I just this weekend found the time to do a systematic check on some of my boxsets and so far I'm running about 50%! I generally sold off or gave away unwanted titles from my sets so the roster is a little skewed but after checking my Brando, Newman & Classic Musicals from the Dream Factory Vol. 2 I've found 7 defective discs out of 14 extant. Most of the defects are attributable to layer change freezeups around mid-feature as per Domino above but at least one was failure to load (MUTINY ON THE BOUNTY disc 1) and another (BELLE OF NEW YORK) started intermittent skipping and freezing within the first half dozen chapter stops. I've only tested on my Oppo by scanning chapter stops with occasional real time viewing but HTF members have been trying discs on every available piece of hardware they own and meticulously watching complete features. Several are considering a second or third batch of replacements and are wondering if they'll be "cut off" at some point despite continuing to find defective product.

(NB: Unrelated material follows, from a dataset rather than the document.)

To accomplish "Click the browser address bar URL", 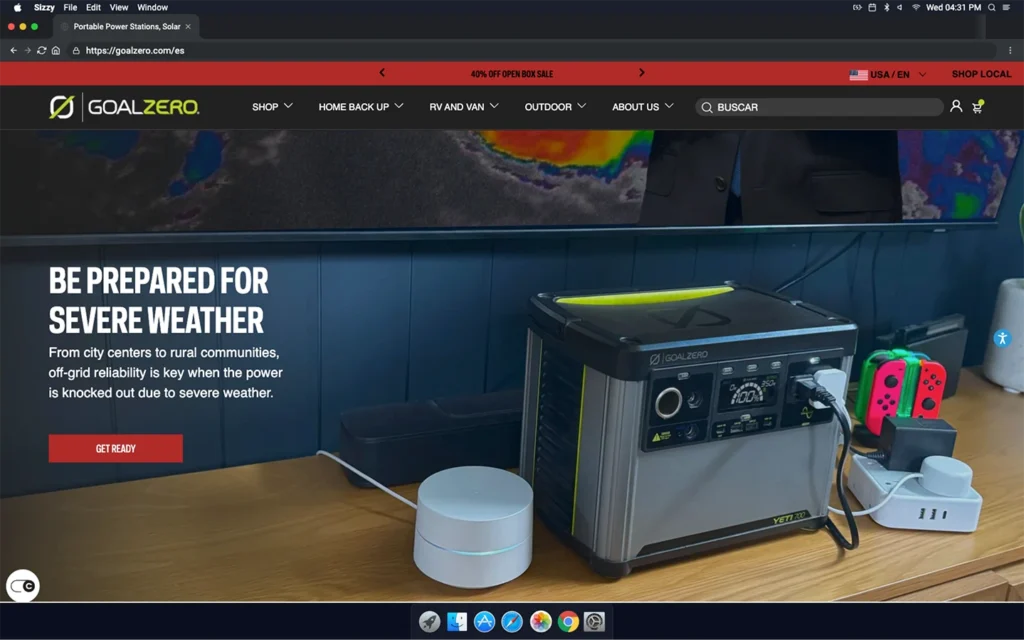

Again, I urge everyone (or at least those of us with substantial WHV titles from 2006 - 2008) to take the time to scan the linked thread and then spot check their inventory asap.

Re: The Future of Home Video

Posted: Wed Dec 12, 2018 5:23 pm
by FrauBlucher

Re: The Future of Home Video

Posted: Wed Dec 12, 2018 5:26 pm
by domino harvey
The guy who runs an entire subreddit devoted to Blu-rays only owns 300 movies?

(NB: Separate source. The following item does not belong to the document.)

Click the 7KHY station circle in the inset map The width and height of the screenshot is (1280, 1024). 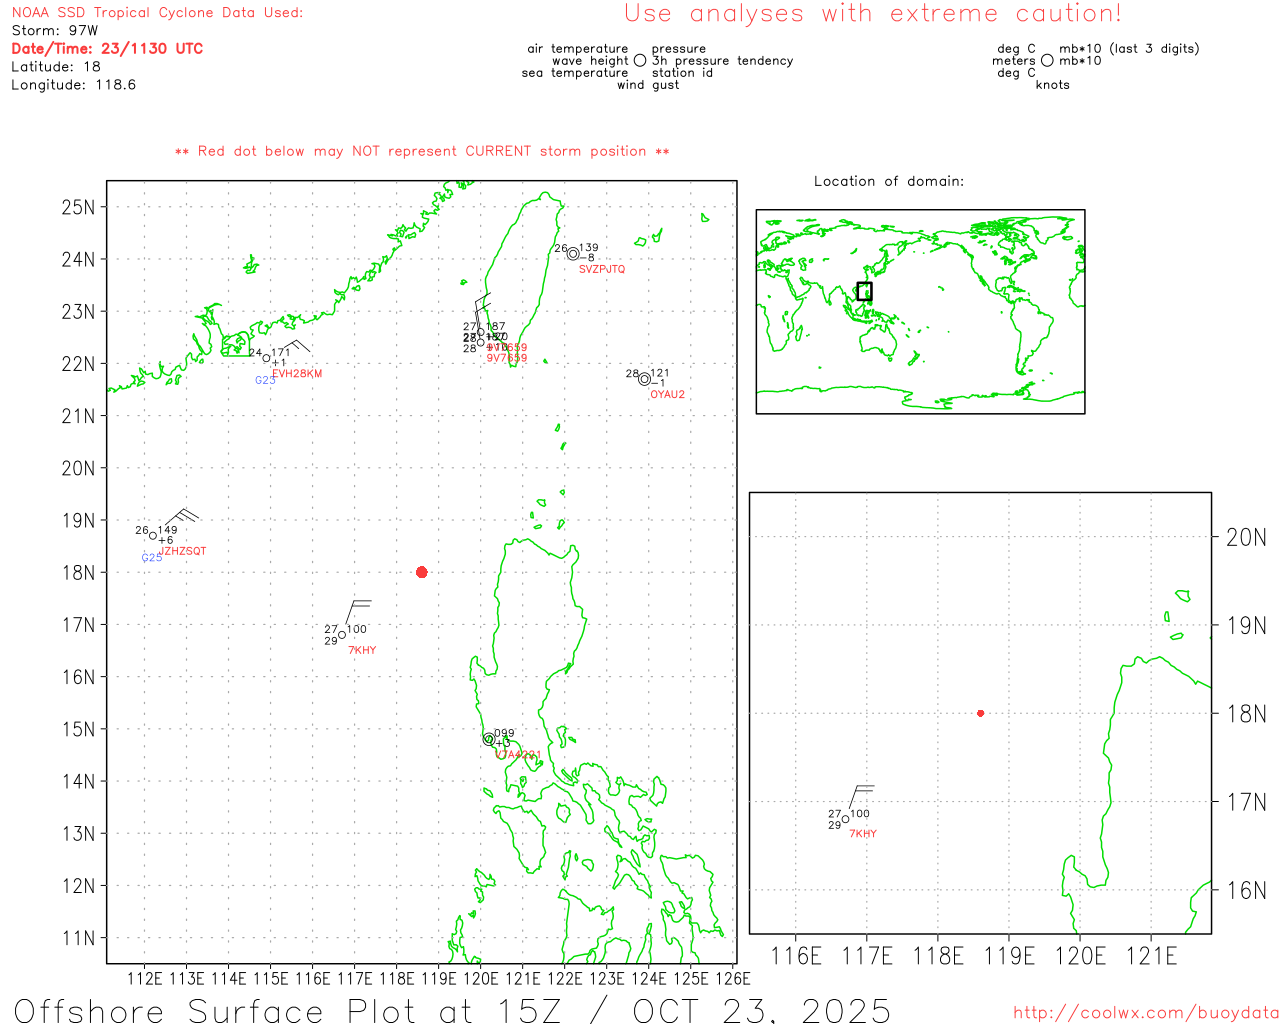(845, 819)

Re: The Future of Home Video

Posted: Wed Dec 12, 2018 5:39 pm
by tenia
That's what I thought too. The amount of Arrow releases I own is already just a bit more than 300 titles (306) and it's even more for the Criterion (360).

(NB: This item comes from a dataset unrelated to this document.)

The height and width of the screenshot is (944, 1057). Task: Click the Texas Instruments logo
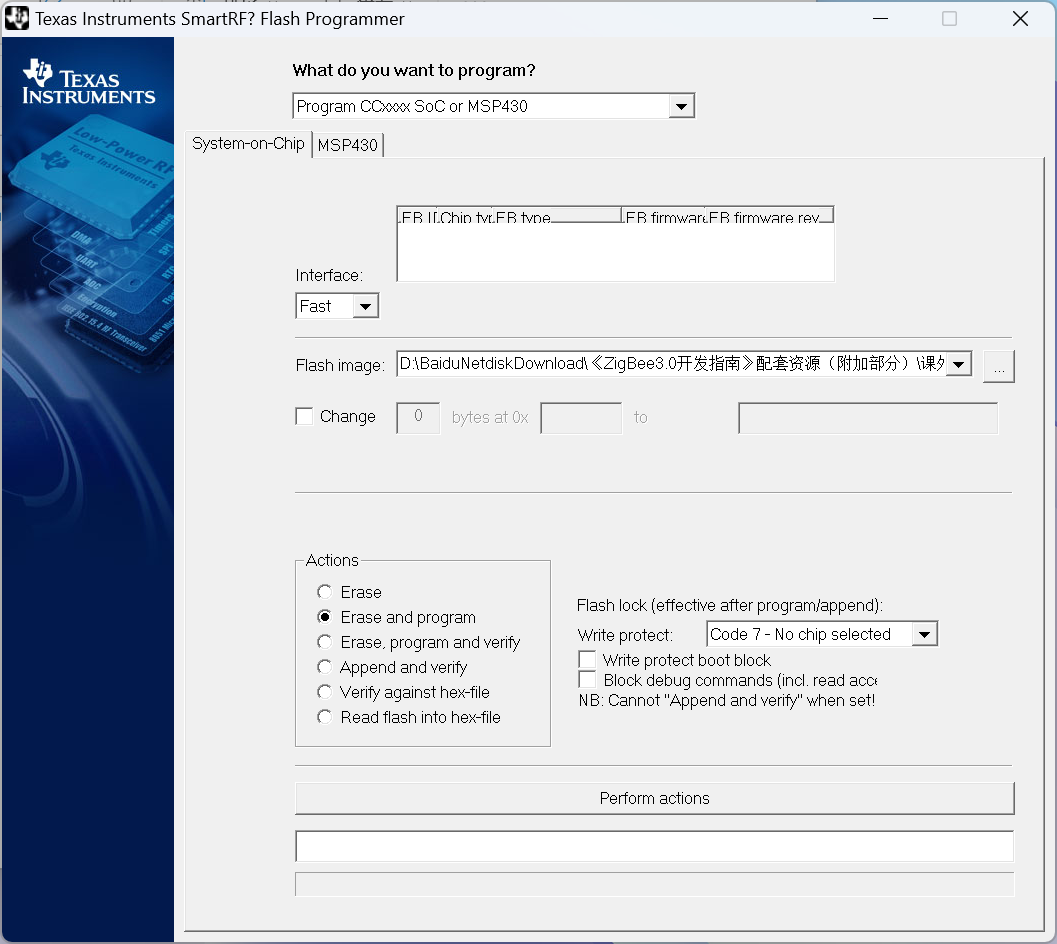[88, 82]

Re: The Future of Home Video

Posted: Wed Dec 12, 2018 7:07 pm
by Drucker
The article also exclusively talks about US labels.

Folks really need to "get on our level"

Re: The Future of Home Video

Posted: Wed Dec 12, 2018 7:09 pm
by domino harvey
We are the real BDE of home media

Re: The Future of Home Video

Posted: Wed Dec 12, 2018 7:19 pm
by soundchaser
domino harvey wrote: Wed Dec 12, 2018 5:26 pm The guy who runs an entire subreddit devoted to Blu-rays only owns 300 movies?
I don't think this is too surprising, given his age. I'm not sure I've got over 300 on my shelves, largely because I haven't been collecting all that long.

Re: The Future of Home Video

Posted: Wed Dec 12, 2018 8:53 pm
by colinr0380
Also in what way in Maniac "obscure" when it recently had a remake starring Elijah Wood?

Re: The Future of Home Video

Posted: Wed Dec 12, 2018 8:55 pm
by mfunk9786
I know (IRL) a guy who goes to Best Buy and picks up all the new releases every Tuesday. He has a wife and a kid and it seems like a totally inexplicable waste of money, but he's a "Blu-ray collector" and doesn't see anything unusual about it. Normie Blu-ray collectors are definitely a thing

Re: The Future of Home Video

Posted: Wed Dec 12, 2018 9:47 pm
by tenia
mfunk9786 wrote: Wed Dec 12, 2018 8:55 pm I know (IRL) a guy who goes to Best Buy and picks up all the new releases every Tuesday. He has a wife and a kid and it seems like a totally inexplicable waste of money, but he's a "Blu-ray collector" and doesn't see anything unusual about it. Normie Blu-ray collectors are definitely a thing
I'd have a bigger issue with the crappy movies one's getting this way (like Peppermint and The Equalizer 2 this week), but I'm pretty much buying every BFI, Arrow, Criterion and Eureka releases and that's already quite a lot, so I'm probably not too far away, only on a different market (I guess).

Re: The Future of Home Video

Posted: Wed Dec 19, 2018 10:06 am
by John Cope
On the other side of that, I've known several people over the years who have used purchasing as some kind of alternative rental system, buying up all the new releases at Target or wherever, watching them and then turning right around (often that same week) and selling them on ebay. I've never understood this process at all.